# Memory-Mapped I/O Guide for IPFRS
This guide explains how to use memory-mapped I/O (mmap) for zero-copy tensor serving in IPFRS.
## What is Memory-Mapped I/O?
Memory-mapped I/O allows files to be accessed as if they were in memory, without explicitly reading them into buffers.
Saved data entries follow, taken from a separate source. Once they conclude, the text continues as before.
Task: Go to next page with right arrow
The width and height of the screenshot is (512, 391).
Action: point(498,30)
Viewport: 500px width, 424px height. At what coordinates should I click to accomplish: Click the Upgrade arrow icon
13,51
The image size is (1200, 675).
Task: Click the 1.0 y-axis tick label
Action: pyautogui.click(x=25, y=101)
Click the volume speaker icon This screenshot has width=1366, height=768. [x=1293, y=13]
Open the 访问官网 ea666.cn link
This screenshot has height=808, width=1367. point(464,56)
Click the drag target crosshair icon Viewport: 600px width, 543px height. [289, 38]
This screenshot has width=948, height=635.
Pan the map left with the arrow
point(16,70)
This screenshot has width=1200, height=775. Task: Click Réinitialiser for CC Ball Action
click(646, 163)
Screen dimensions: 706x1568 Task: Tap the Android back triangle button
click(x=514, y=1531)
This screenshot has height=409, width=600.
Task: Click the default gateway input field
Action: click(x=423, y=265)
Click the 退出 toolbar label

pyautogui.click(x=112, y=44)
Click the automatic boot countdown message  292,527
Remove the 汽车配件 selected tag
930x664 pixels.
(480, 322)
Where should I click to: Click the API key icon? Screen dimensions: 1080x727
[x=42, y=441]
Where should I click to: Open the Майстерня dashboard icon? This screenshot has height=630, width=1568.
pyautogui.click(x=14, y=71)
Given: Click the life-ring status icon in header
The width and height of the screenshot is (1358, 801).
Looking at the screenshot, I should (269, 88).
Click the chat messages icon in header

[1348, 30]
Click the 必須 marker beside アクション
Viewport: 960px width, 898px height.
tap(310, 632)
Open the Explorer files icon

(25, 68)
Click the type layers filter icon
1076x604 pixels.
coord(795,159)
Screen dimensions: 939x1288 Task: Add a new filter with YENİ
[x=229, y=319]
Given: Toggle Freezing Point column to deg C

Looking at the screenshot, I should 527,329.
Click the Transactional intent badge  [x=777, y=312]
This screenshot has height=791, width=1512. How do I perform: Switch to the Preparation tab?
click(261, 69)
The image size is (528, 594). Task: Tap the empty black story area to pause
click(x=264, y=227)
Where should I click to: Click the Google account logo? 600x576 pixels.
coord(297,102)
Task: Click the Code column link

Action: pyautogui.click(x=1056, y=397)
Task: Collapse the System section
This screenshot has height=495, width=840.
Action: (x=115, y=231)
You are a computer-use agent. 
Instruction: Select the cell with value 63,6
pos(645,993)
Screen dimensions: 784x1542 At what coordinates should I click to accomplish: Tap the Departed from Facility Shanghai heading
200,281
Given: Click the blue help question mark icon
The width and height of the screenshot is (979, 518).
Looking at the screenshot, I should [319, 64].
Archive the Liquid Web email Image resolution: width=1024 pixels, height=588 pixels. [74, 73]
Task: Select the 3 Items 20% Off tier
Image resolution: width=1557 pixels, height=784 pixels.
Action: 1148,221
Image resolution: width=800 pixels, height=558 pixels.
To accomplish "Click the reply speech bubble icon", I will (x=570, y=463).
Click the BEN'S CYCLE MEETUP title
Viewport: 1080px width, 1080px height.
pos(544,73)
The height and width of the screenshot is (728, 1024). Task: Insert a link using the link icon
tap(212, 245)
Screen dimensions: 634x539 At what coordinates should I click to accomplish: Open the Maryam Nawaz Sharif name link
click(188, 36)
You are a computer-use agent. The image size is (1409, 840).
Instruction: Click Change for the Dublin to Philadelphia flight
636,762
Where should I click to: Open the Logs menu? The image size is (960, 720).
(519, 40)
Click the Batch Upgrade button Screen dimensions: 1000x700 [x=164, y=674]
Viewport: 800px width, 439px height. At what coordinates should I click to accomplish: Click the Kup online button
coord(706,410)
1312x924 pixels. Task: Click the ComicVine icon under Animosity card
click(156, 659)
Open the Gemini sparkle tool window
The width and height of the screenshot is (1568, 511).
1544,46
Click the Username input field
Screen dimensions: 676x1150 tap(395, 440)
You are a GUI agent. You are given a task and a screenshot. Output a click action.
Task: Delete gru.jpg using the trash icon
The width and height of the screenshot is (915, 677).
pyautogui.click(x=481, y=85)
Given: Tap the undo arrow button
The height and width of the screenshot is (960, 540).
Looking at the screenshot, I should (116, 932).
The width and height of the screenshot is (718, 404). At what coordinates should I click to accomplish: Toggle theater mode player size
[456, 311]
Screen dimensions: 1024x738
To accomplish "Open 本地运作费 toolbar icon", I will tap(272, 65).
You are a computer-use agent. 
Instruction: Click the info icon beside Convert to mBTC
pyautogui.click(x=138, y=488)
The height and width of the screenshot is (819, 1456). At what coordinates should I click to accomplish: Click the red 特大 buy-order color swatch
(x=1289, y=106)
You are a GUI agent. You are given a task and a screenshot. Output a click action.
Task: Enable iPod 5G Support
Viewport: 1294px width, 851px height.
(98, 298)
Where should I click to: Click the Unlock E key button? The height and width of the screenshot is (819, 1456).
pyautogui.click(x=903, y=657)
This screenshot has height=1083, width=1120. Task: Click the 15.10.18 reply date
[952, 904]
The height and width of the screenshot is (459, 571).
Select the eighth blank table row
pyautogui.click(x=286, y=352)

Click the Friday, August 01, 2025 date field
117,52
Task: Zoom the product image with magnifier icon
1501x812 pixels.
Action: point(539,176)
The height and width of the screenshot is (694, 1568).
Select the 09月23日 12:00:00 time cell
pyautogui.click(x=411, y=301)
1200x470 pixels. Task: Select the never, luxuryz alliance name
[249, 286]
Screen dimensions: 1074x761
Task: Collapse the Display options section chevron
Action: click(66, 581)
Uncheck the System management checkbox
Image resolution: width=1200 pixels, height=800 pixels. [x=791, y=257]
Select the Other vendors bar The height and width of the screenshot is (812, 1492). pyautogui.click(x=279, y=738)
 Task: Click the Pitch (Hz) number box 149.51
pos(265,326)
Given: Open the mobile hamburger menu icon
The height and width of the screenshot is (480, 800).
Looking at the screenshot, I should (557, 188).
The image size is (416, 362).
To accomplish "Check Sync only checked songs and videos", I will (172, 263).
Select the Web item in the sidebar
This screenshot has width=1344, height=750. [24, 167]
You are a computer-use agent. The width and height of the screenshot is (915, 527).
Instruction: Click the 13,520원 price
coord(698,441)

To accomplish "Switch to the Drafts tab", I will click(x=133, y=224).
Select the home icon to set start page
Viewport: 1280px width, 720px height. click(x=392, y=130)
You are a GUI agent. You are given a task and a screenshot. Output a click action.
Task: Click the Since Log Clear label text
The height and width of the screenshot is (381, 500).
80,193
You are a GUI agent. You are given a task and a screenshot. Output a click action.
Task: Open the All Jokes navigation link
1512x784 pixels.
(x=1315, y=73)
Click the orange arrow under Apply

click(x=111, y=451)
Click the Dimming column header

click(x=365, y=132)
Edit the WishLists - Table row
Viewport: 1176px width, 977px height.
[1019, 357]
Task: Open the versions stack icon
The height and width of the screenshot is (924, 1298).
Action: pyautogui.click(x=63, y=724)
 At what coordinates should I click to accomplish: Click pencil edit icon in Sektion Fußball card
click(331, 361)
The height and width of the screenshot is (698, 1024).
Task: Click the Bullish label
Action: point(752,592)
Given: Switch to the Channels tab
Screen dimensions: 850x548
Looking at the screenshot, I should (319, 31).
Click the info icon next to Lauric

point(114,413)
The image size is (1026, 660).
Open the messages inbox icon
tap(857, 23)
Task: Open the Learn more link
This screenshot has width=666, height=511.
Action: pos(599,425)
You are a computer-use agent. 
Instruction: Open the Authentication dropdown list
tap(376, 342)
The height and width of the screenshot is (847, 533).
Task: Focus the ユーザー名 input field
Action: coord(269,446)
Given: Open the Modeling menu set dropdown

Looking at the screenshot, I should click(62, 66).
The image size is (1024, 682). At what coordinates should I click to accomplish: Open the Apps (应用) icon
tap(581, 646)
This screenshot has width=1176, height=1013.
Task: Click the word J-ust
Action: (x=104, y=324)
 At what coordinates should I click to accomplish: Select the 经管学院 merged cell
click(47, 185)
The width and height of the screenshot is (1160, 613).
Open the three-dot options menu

The operating system handles loading file pages on-demand, providing several benefits:
- **Zero-copy**: Data is served directly from disk via OS page cache
- **Lazy loading**: Only requested pages are loaded into memory
- **OS optimizations**: Leverages system calls like `sendfile` for efficient transfers
- **Reduced memory usage**: No need to allocate buffers for entire files
## When to Use Mmap
### Good Use Cases
1. **Large tensor files** (>1MB) stored on local filesystem
2. **Random access patterns** (tensor slicing, partial requests)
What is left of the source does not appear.